TO DO:
This exercise calls for the line with "Task: Click the 测试点信息 section heading", the line with "The width and", and all lines between them in the material below, output exactly and with no other lines.

PROVIDED INFORMATION:

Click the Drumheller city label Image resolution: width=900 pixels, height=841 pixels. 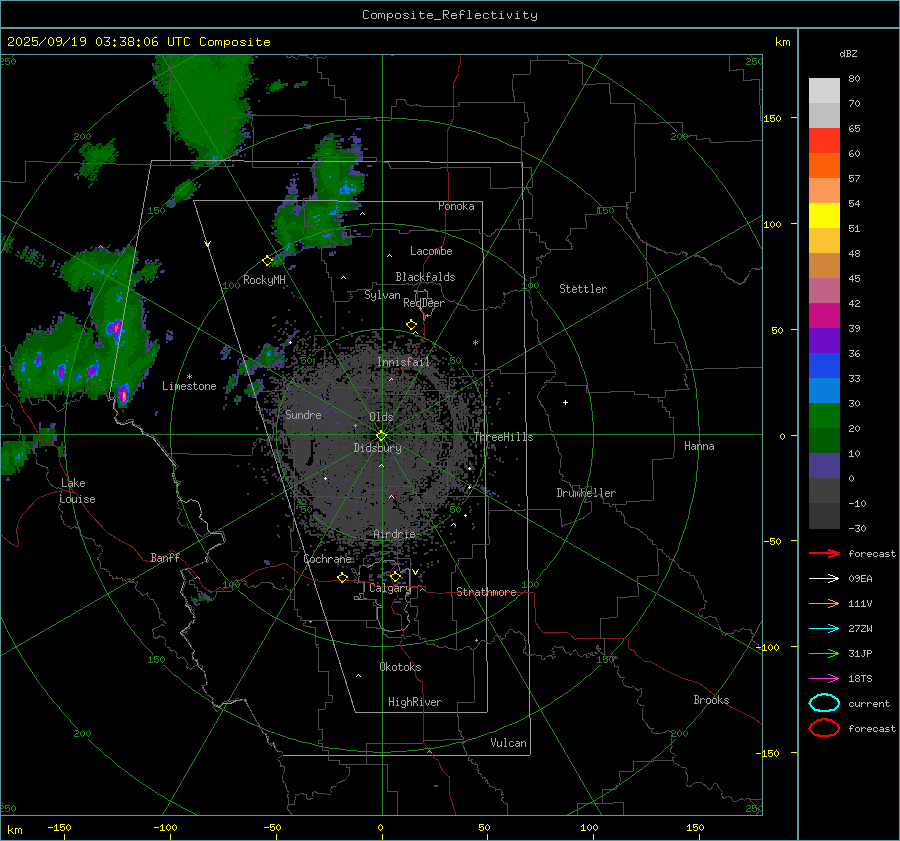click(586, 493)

--

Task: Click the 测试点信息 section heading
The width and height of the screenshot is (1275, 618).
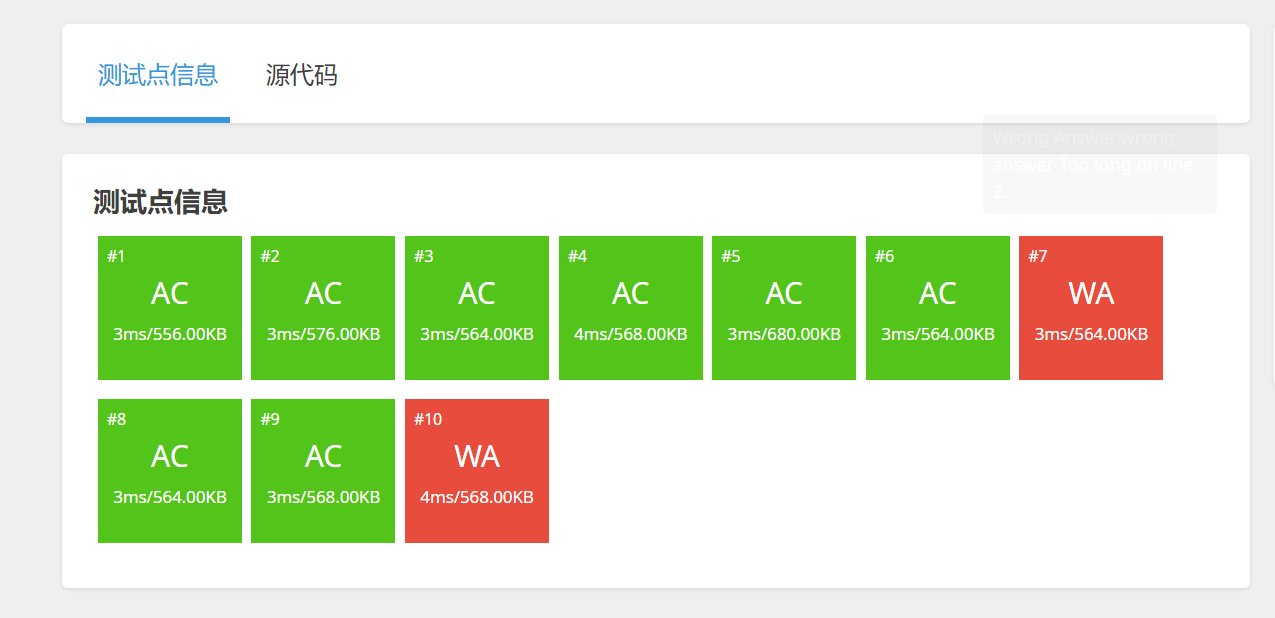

* * *

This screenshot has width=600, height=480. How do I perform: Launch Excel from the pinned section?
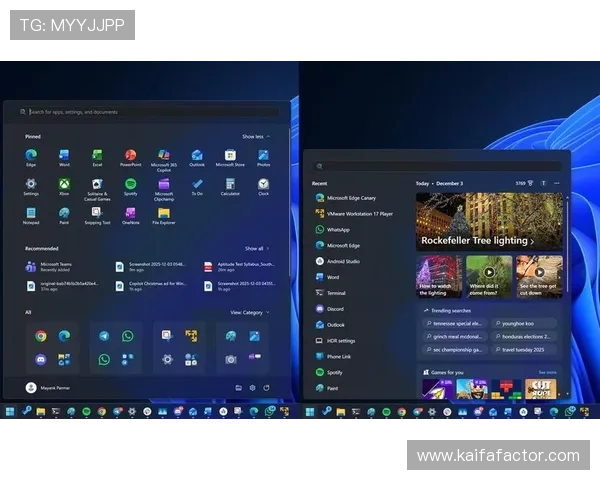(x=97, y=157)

SOLUTION:
Task: Click the 测试点信息 section heading
The width and height of the screenshot is (1275, 618).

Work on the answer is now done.